To do
Copy every one of the collection records below line for line, changing nothing.

** start Material for this exercise **

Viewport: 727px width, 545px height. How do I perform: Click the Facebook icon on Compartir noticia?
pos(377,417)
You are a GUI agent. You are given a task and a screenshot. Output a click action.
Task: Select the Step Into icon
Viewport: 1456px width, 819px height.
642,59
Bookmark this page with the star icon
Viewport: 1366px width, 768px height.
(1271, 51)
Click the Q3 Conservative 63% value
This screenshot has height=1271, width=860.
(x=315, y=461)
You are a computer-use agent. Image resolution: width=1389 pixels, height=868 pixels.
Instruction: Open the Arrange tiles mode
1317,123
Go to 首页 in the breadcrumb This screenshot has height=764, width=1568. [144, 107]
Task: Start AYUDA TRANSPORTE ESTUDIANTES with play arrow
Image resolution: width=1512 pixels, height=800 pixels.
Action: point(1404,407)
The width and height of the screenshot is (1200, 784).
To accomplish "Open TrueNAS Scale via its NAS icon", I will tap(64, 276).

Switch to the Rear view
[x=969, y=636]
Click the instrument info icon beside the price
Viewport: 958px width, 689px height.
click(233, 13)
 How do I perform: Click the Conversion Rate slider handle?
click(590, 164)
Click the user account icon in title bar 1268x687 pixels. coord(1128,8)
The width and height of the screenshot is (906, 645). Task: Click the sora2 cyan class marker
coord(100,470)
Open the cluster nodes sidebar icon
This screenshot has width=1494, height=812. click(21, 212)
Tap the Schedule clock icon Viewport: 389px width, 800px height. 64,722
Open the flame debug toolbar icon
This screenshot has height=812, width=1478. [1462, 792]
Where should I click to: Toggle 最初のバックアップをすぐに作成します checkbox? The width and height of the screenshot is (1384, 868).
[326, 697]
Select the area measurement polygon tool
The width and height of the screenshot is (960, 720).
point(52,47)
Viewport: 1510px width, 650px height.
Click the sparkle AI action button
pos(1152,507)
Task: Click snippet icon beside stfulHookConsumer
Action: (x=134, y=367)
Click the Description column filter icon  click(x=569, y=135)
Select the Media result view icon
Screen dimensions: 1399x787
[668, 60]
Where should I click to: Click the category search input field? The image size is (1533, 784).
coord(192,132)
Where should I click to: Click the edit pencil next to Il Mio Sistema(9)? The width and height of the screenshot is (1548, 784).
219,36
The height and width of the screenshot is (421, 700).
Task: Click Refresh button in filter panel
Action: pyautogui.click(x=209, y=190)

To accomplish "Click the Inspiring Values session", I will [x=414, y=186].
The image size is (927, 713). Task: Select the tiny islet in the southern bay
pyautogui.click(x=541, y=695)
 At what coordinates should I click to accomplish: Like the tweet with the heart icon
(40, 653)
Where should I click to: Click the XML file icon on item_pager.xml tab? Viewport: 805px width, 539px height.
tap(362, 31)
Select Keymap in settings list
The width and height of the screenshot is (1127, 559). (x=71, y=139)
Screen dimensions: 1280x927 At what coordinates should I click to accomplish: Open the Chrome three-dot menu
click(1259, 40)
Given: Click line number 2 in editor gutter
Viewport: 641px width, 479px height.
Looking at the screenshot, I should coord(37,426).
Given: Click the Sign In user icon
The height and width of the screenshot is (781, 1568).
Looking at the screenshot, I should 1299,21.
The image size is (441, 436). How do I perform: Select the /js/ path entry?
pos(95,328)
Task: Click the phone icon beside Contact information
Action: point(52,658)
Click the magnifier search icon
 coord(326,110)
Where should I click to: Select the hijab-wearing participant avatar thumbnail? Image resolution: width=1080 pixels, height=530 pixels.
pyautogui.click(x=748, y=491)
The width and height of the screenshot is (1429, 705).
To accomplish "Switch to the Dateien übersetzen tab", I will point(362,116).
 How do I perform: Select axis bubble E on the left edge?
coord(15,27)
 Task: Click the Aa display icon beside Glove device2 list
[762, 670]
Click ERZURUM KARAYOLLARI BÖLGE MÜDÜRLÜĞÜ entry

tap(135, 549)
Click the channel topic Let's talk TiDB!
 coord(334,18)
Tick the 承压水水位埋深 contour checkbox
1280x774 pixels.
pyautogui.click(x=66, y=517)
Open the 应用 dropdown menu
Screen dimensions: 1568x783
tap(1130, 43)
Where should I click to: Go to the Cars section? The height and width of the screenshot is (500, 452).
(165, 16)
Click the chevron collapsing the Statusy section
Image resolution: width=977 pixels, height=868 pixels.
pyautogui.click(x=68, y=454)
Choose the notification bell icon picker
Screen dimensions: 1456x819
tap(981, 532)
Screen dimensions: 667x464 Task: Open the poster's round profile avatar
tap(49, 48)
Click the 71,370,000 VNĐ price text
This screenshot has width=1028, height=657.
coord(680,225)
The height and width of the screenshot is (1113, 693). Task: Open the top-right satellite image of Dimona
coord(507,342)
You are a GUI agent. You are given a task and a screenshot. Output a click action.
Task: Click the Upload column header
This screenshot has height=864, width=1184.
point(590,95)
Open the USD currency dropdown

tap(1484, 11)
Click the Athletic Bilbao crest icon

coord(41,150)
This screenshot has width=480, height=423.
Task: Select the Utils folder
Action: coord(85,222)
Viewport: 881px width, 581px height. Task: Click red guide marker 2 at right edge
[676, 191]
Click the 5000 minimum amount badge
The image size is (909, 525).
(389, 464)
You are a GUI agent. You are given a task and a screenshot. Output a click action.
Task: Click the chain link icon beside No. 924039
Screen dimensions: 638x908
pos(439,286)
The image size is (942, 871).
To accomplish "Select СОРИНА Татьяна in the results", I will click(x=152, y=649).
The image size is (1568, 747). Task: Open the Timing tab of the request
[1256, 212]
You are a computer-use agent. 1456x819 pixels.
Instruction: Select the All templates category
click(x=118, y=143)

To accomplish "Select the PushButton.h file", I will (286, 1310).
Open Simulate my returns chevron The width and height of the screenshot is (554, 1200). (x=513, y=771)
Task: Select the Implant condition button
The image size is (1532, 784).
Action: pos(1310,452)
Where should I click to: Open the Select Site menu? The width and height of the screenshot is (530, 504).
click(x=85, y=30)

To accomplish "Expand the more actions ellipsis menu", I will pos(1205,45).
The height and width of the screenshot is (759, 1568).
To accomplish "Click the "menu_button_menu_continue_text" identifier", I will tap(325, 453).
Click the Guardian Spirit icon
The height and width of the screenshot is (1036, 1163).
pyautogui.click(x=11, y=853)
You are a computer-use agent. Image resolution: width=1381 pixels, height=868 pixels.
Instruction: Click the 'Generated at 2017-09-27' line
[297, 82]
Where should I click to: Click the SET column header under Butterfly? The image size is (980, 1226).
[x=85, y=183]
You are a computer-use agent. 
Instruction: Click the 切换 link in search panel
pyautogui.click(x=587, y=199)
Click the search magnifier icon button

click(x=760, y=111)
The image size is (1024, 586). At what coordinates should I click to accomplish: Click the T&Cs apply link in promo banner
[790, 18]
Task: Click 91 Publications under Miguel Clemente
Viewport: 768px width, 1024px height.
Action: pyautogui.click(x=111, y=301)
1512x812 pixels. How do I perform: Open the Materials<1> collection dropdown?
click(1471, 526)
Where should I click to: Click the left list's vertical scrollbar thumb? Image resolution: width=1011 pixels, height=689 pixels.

** end Material for this exercise **

Completed exercise
Viewport: 727px width, 545px height. How do I perform: Click the Facebook icon on Compartir noticia?
pos(377,417)
You are a GUI agent. You are given a task and a screenshot. Output a click action.
Task: Select the Step Into icon
Viewport: 1456px width, 819px height.
642,59
Bookmark this page with the star icon
Viewport: 1366px width, 768px height.
(1271, 51)
Click the Q3 Conservative 63% value
This screenshot has height=1271, width=860.
(x=315, y=461)
You are a computer-use agent. Image resolution: width=1389 pixels, height=868 pixels.
Instruction: Open the Arrange tiles mode
1317,123
Go to 首页 in the breadcrumb This screenshot has height=764, width=1568. [144, 107]
Task: Start AYUDA TRANSPORTE ESTUDIANTES with play arrow
Image resolution: width=1512 pixels, height=800 pixels.
Action: point(1404,407)
The width and height of the screenshot is (1200, 784).
To accomplish "Open TrueNAS Scale via its NAS icon", I will tap(64, 276).

Switch to the Rear view
[x=969, y=636]
Click the instrument info icon beside the price
Viewport: 958px width, 689px height.
click(233, 13)
 How do I perform: Click the Conversion Rate slider handle?
click(590, 164)
Click the user account icon in title bar 1268x687 pixels. coord(1128,8)
The width and height of the screenshot is (906, 645). Task: Click the sora2 cyan class marker
coord(100,470)
Open the cluster nodes sidebar icon
This screenshot has width=1494, height=812. click(21, 212)
Tap the Schedule clock icon Viewport: 389px width, 800px height. 64,722
Open the flame debug toolbar icon
This screenshot has height=812, width=1478. [1462, 792]
Where should I click to: Toggle 最初のバックアップをすぐに作成します checkbox? The width and height of the screenshot is (1384, 868).
[326, 697]
Select the area measurement polygon tool
The width and height of the screenshot is (960, 720).
point(52,47)
Viewport: 1510px width, 650px height.
Click the sparkle AI action button
pos(1152,507)
Task: Click snippet icon beside stfulHookConsumer
Action: (x=134, y=367)
Click the Description column filter icon  click(x=569, y=135)
Select the Media result view icon
Screen dimensions: 1399x787
[668, 60]
Where should I click to: Click the category search input field? The image size is (1533, 784).
coord(192,132)
Where should I click to: Click the edit pencil next to Il Mio Sistema(9)? The width and height of the screenshot is (1548, 784).
219,36
The height and width of the screenshot is (421, 700).
Task: Click Refresh button in filter panel
Action: pyautogui.click(x=209, y=190)

To accomplish "Click the Inspiring Values session", I will [x=414, y=186].
The image size is (927, 713). Task: Select the tiny islet in the southern bay
pyautogui.click(x=541, y=695)
 At what coordinates should I click to accomplish: Like the tweet with the heart icon
(40, 653)
Where should I click to: Click the XML file icon on item_pager.xml tab? Viewport: 805px width, 539px height.
tap(362, 31)
Select Keymap in settings list
The width and height of the screenshot is (1127, 559). (x=71, y=139)
Screen dimensions: 1280x927 At what coordinates should I click to accomplish: Open the Chrome three-dot menu
click(1259, 40)
Given: Click line number 2 in editor gutter
Viewport: 641px width, 479px height.
Looking at the screenshot, I should coord(37,426).
Given: Click the Sign In user icon
The height and width of the screenshot is (781, 1568).
Looking at the screenshot, I should 1299,21.
The image size is (441, 436). How do I perform: Select the /js/ path entry?
pos(95,328)
Task: Click the phone icon beside Contact information
Action: point(52,658)
Click the magnifier search icon
 coord(326,110)
Where should I click to: Select the hijab-wearing participant avatar thumbnail? Image resolution: width=1080 pixels, height=530 pixels.
pyautogui.click(x=748, y=491)
The width and height of the screenshot is (1429, 705).
To accomplish "Switch to the Dateien übersetzen tab", I will point(362,116).
 How do I perform: Select axis bubble E on the left edge?
coord(15,27)
 Task: Click the Aa display icon beside Glove device2 list
[762, 670]
Click ERZURUM KARAYOLLARI BÖLGE MÜDÜRLÜĞÜ entry

tap(135, 549)
Click the channel topic Let's talk TiDB!
 coord(334,18)
Tick the 承压水水位埋深 contour checkbox
1280x774 pixels.
pyautogui.click(x=66, y=517)
Open the 应用 dropdown menu
Screen dimensions: 1568x783
tap(1130, 43)
Where should I click to: Go to the Cars section? The height and width of the screenshot is (500, 452).
(165, 16)
Click the chevron collapsing the Statusy section
Image resolution: width=977 pixels, height=868 pixels.
pyautogui.click(x=68, y=454)
Choose the notification bell icon picker
Screen dimensions: 1456x819
tap(981, 532)
Screen dimensions: 667x464 Task: Open the poster's round profile avatar
tap(49, 48)
Click the 71,370,000 VNĐ price text
This screenshot has width=1028, height=657.
coord(680,225)
The height and width of the screenshot is (1113, 693). Task: Open the top-right satellite image of Dimona
coord(507,342)
You are a GUI agent. You are given a task and a screenshot. Output a click action.
Task: Click the Upload column header
This screenshot has height=864, width=1184.
point(590,95)
Open the USD currency dropdown

tap(1484, 11)
Click the Athletic Bilbao crest icon

coord(41,150)
This screenshot has width=480, height=423.
Task: Select the Utils folder
Action: coord(85,222)
Viewport: 881px width, 581px height. Task: Click red guide marker 2 at right edge
[676, 191]
Click the 5000 minimum amount badge
The image size is (909, 525).
(389, 464)
You are a GUI agent. You are given a task and a screenshot. Output a click action.
Task: Click the chain link icon beside No. 924039
Screen dimensions: 638x908
pos(439,286)
The image size is (942, 871).
To accomplish "Select СОРИНА Татьяна in the results", I will click(x=152, y=649).
The image size is (1568, 747). Task: Open the Timing tab of the request
[1256, 212]
You are a computer-use agent. 1456x819 pixels.
Instruction: Select the All templates category
click(x=118, y=143)

To accomplish "Select the PushButton.h file", I will (286, 1310).
Open Simulate my returns chevron The width and height of the screenshot is (554, 1200). (x=513, y=771)
Task: Select the Implant condition button
The image size is (1532, 784).
Action: pos(1310,452)
Where should I click to: Open the Select Site menu? The width and height of the screenshot is (530, 504).
click(x=85, y=30)

To accomplish "Expand the more actions ellipsis menu", I will pos(1205,45).
The height and width of the screenshot is (759, 1568).
To accomplish "Click the "menu_button_menu_continue_text" identifier", I will tap(325, 453).
Click the Guardian Spirit icon
The height and width of the screenshot is (1036, 1163).
pyautogui.click(x=11, y=853)
You are a computer-use agent. Image resolution: width=1381 pixels, height=868 pixels.
Instruction: Click the 'Generated at 2017-09-27' line
[297, 82]
Where should I click to: Click the SET column header under Butterfly? The image size is (980, 1226).
[x=85, y=183]
You are a computer-use agent. 
Instruction: Click the 切换 link in search panel
pyautogui.click(x=587, y=199)
Click the search magnifier icon button

click(x=760, y=111)
The image size is (1024, 586). At what coordinates should I click to accomplish: Click the T&Cs apply link in promo banner
[790, 18]
Task: Click 91 Publications under Miguel Clemente
Viewport: 768px width, 1024px height.
Action: pyautogui.click(x=111, y=301)
1512x812 pixels. How do I perform: Open the Materials<1> collection dropdown?
click(1471, 526)
Where should I click to: Click the left list's vertical scrollbar thumb? Image resolution: width=1011 pixels, height=689 pixels.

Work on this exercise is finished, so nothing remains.